52 Alexander Ave. “The White House,” Modern colonial, new construction (2014). 3,500 sq.-ft. of livable space: 9 rooms, 5 bedrooms, 4 full baths. One-car garage. A quarter-acre lot. What’s special: What isn’t special about “The White House”? It has its own website! The building, designed by architect Robert Linn – you can see one of his designs on Grove Street in Cambridge known as “Red House” – is so clean in its lines (emphasized by the dominate white color scheme), the placement of the windows and wonderful use of open space – the second floor encompasses the attic in a more traditional home – it’s the classic New England Colonial infused with the sensibilities of contemporary European residential architecture. I even like the bathroom; it’s designed as a room rather than a space filled with fixtures. And it’s not on “the Hill” but a block from the commercial “Belmont Center.” It’s immediately a great house in Belmont. Now let’s see if the initial asking price can hold up. Price: $2 million.
The first sentence of the sale’s pitch: “A rare opportunity to own new construction in Belmont and have it all: a flexible, true open floor plan encompassing a large kitchen with show-stopping quartzite island, Thermador stainless appliances, wine storage, convection oven, breakfast bar and walk-in pantry, family room with wall to wall windows, dining room with French doors leading to a covered patio and garden, and an entertainer’s dream living room.”

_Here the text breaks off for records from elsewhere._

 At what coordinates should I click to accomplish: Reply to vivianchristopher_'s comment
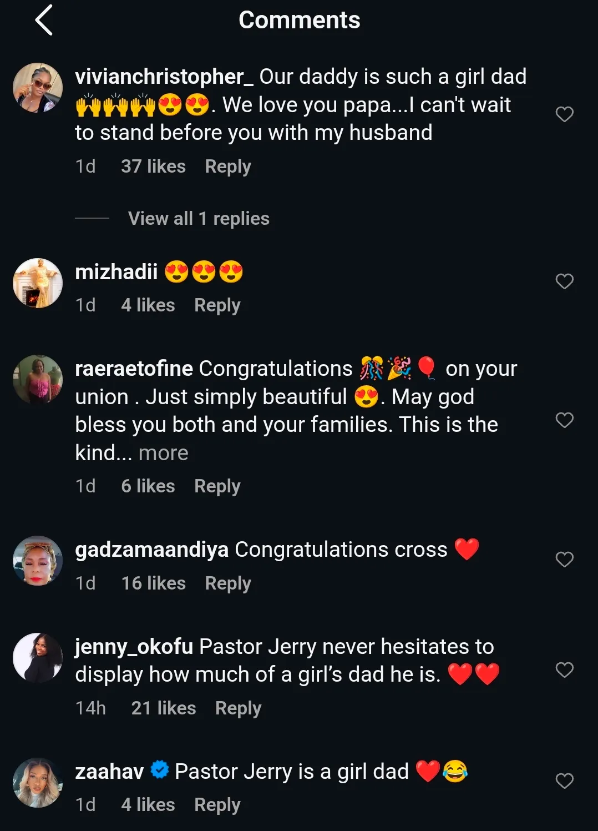click(228, 167)
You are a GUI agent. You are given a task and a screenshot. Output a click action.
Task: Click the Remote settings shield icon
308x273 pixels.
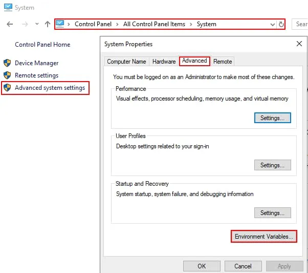click(x=7, y=75)
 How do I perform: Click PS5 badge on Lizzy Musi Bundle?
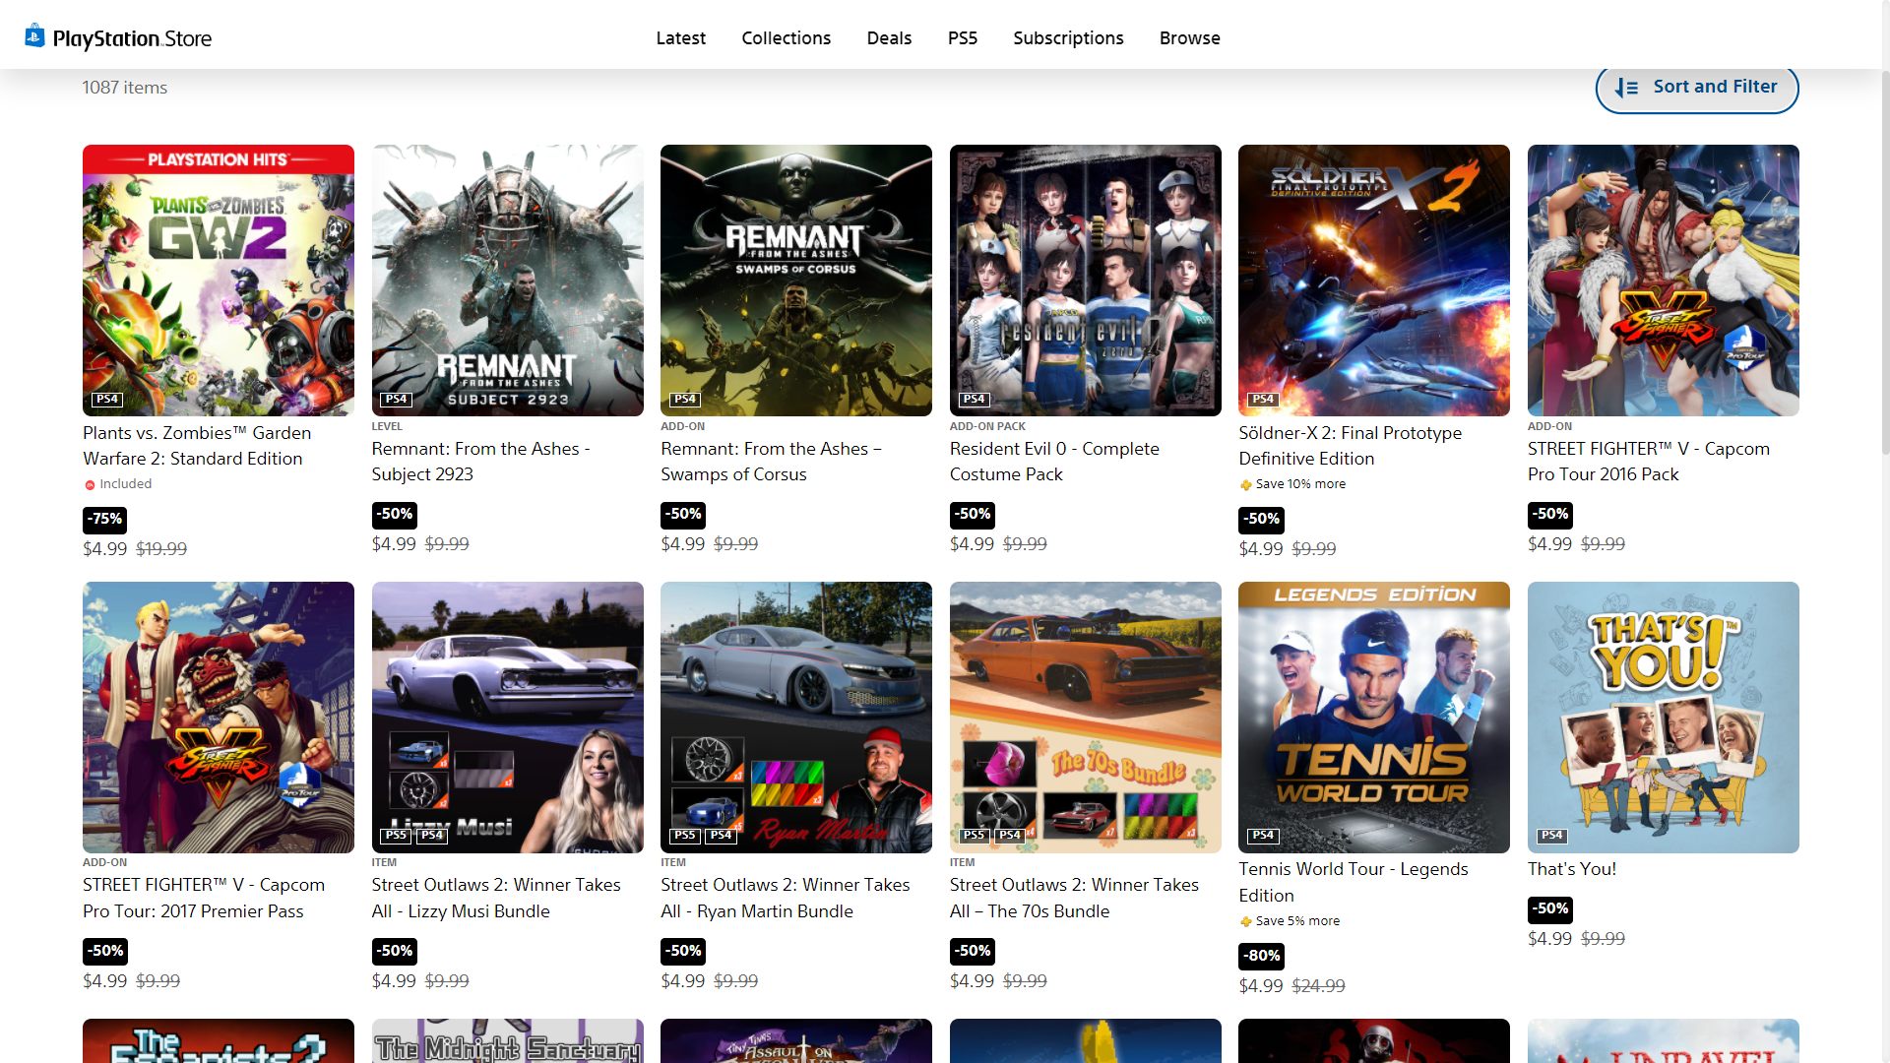(396, 835)
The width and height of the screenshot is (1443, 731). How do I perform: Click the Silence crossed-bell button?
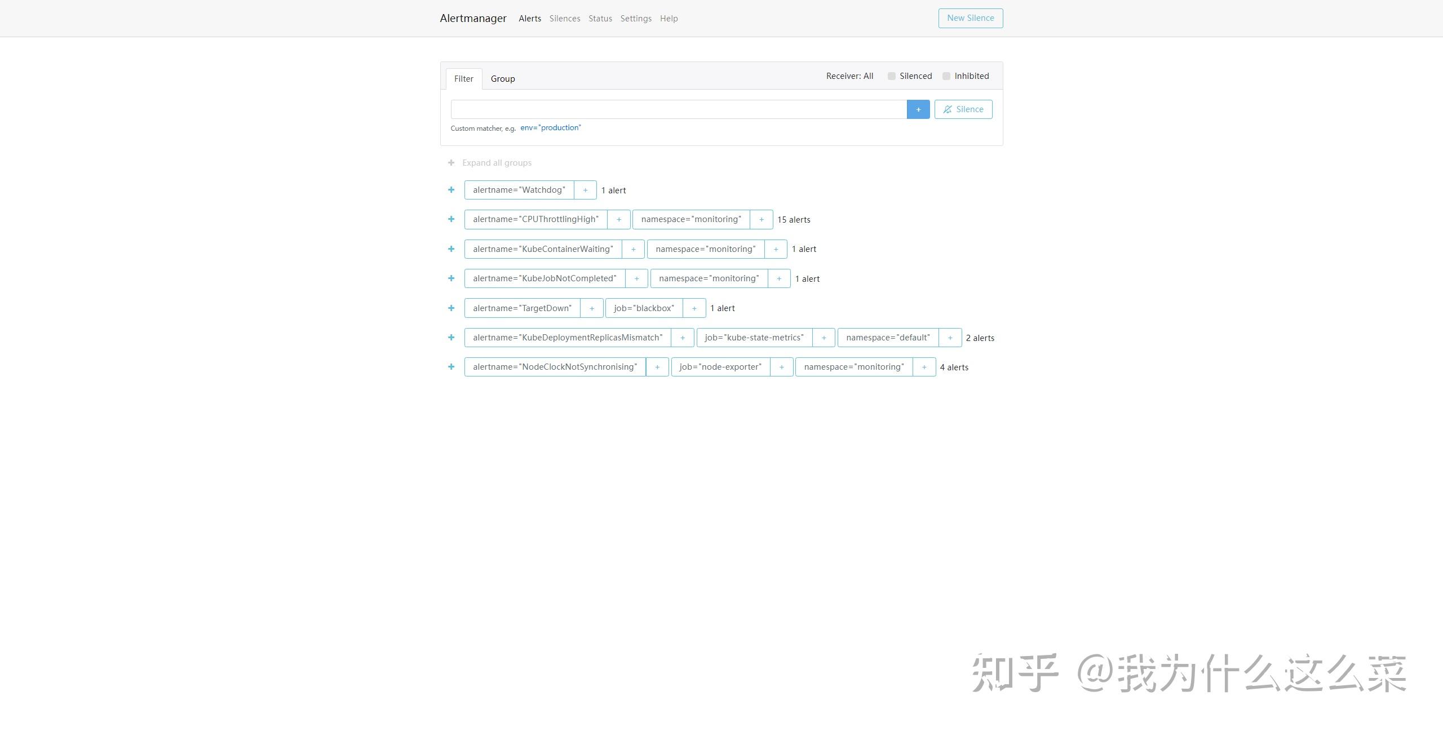tap(963, 109)
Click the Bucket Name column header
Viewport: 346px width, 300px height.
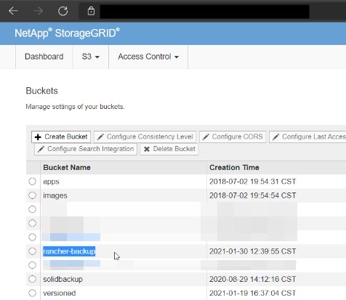[67, 168]
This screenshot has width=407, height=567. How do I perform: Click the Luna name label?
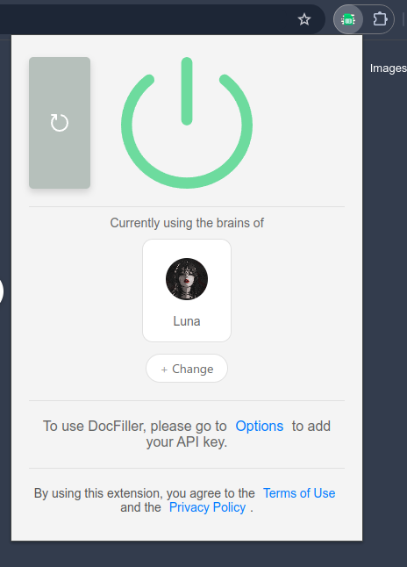click(x=187, y=321)
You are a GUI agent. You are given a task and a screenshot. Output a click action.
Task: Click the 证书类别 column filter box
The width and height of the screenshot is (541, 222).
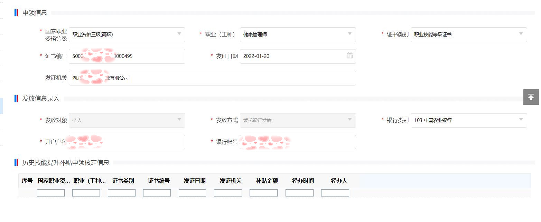pos(122,193)
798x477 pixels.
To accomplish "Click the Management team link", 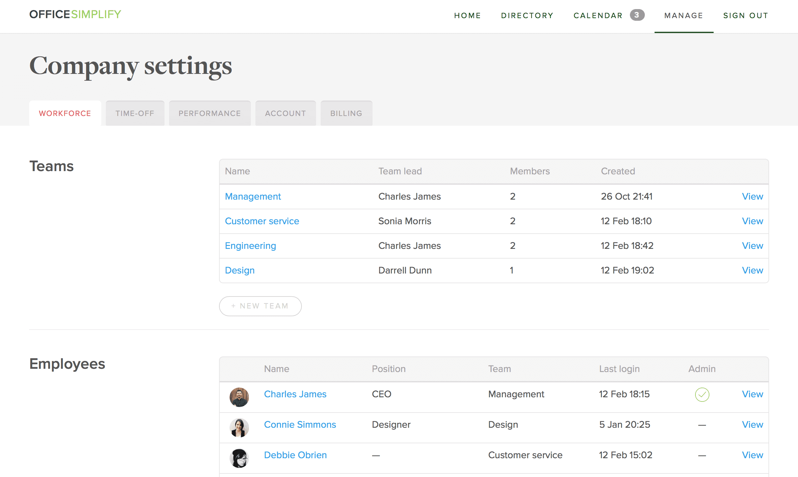I will tap(253, 196).
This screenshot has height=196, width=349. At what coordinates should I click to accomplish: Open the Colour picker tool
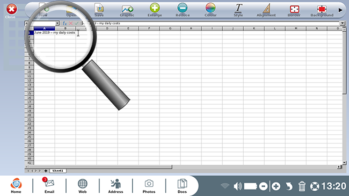point(210,10)
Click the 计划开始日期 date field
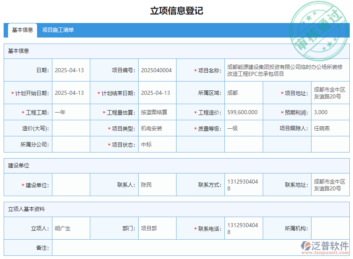 (71, 93)
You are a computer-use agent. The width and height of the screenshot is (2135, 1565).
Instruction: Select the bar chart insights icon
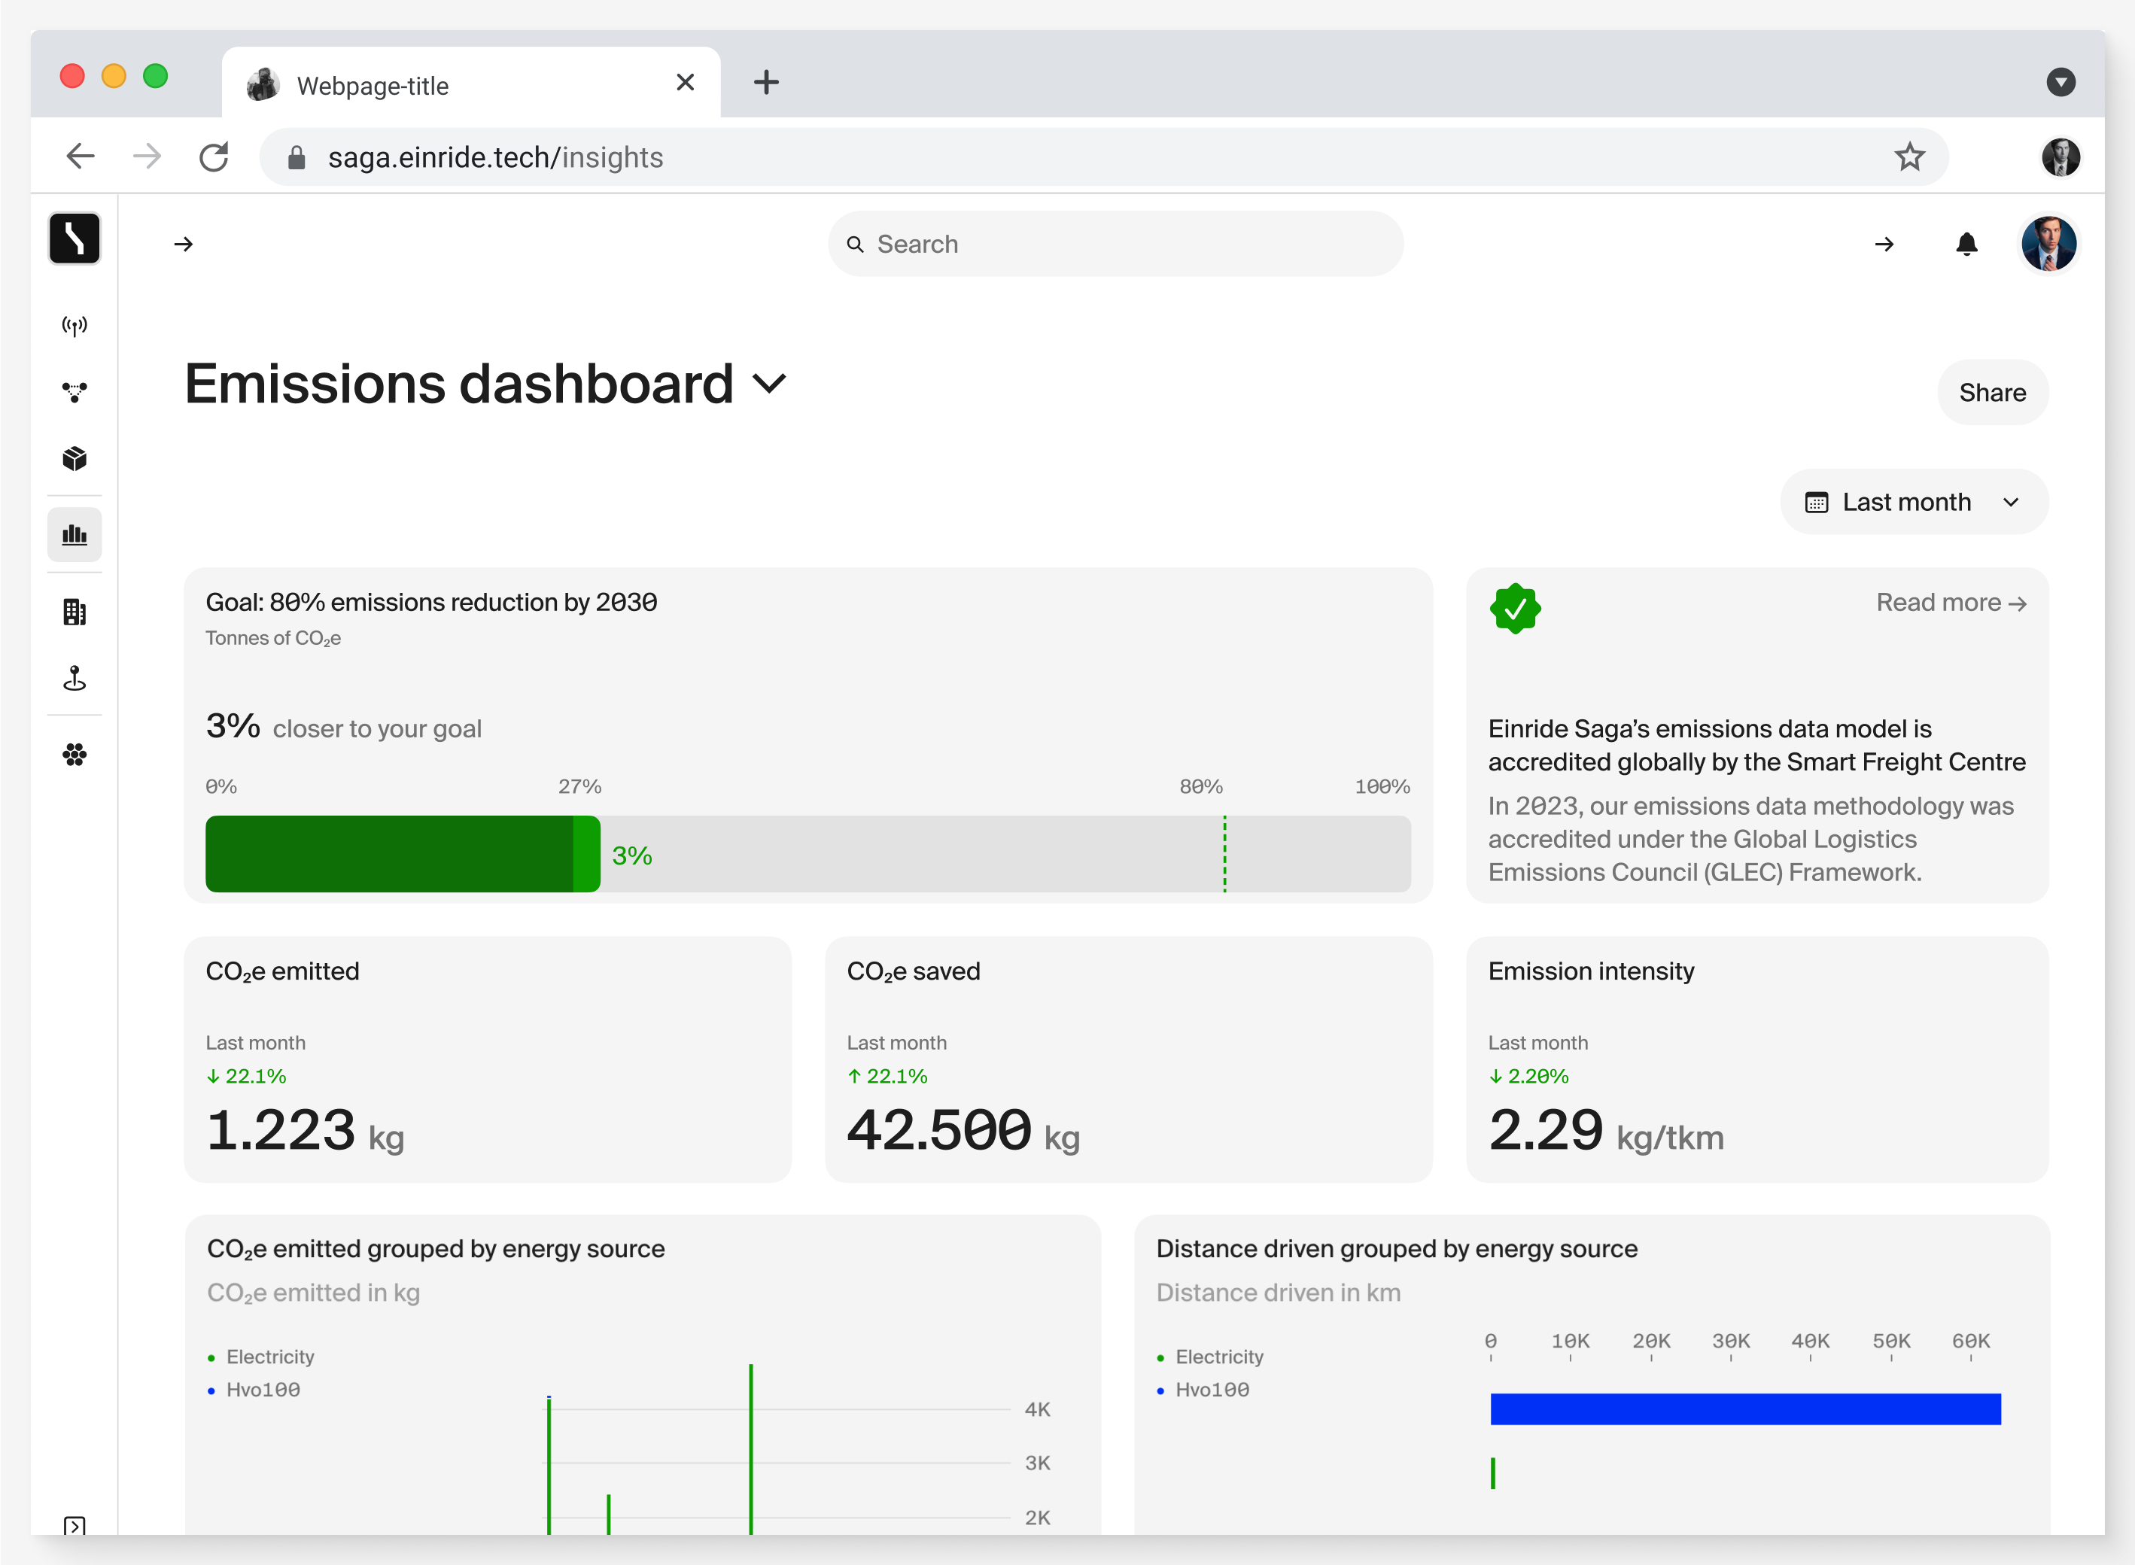tap(74, 535)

692 Pleasant St. An antique single-family in the Italianate style (1851). 3,188 sq.-ft. of livable space: 12 rooms, 6 bedrooms, 4 full and a half baths. Two-car garage. A little more than a third-of-an-acre lot. What’s special: History! This residency is from Belmont’s earliest days, a home for the son of the founder of Little Brown Publishing. The interior appears to have been kept in great condition with substantial renovations to keep it so nicely preserved. There are original wooden floors, the undulating curves of the main rooms and a great staircase. You also have to accept some really cramped spaces including the kitchen and some of the bedrooms. All in all, a wonderful space for those who love history or not. Price: $895,000.
The first sentence of the sale’s pitch: “Welcome to the Brown House built circa 1851 for the son of James Brown, founder of Little Brown Publishing Company. This lovely Italianate home boasts a beautifully detailed hooded doorway, bay window and slate roof and is surrounded by well thought out gardens and terraces.”
226 Trapelo Rd. #1. Renovated ground floor condominium (1922). 1,334 sq.-ft. of livable space: 6 rooms, 2 bedrooms, 1 full bath. Two-car garage. A little more than a third-of-an-acre lot. What’s special: This single-floor condo near Harding was renovated last year so it looks to be in great shape. It comes with nice period features – molding, trim, a built-in cabinet, brick fireplace and hardwood floors – with some surprisingly spacey room. The kitchen has those evil granite tops – this is not the 1980s! – and you’re facing a major thoroughfare. This is a bargain for a young couple. Price: $439,000.
The first sentence of the sale’s pitch: “Picture perfect’ first floor condominium with lots of curb appeal in desirable Belmont. This immaculate home has 2 bedrooms, 1 bathroom, and is full of natural light.”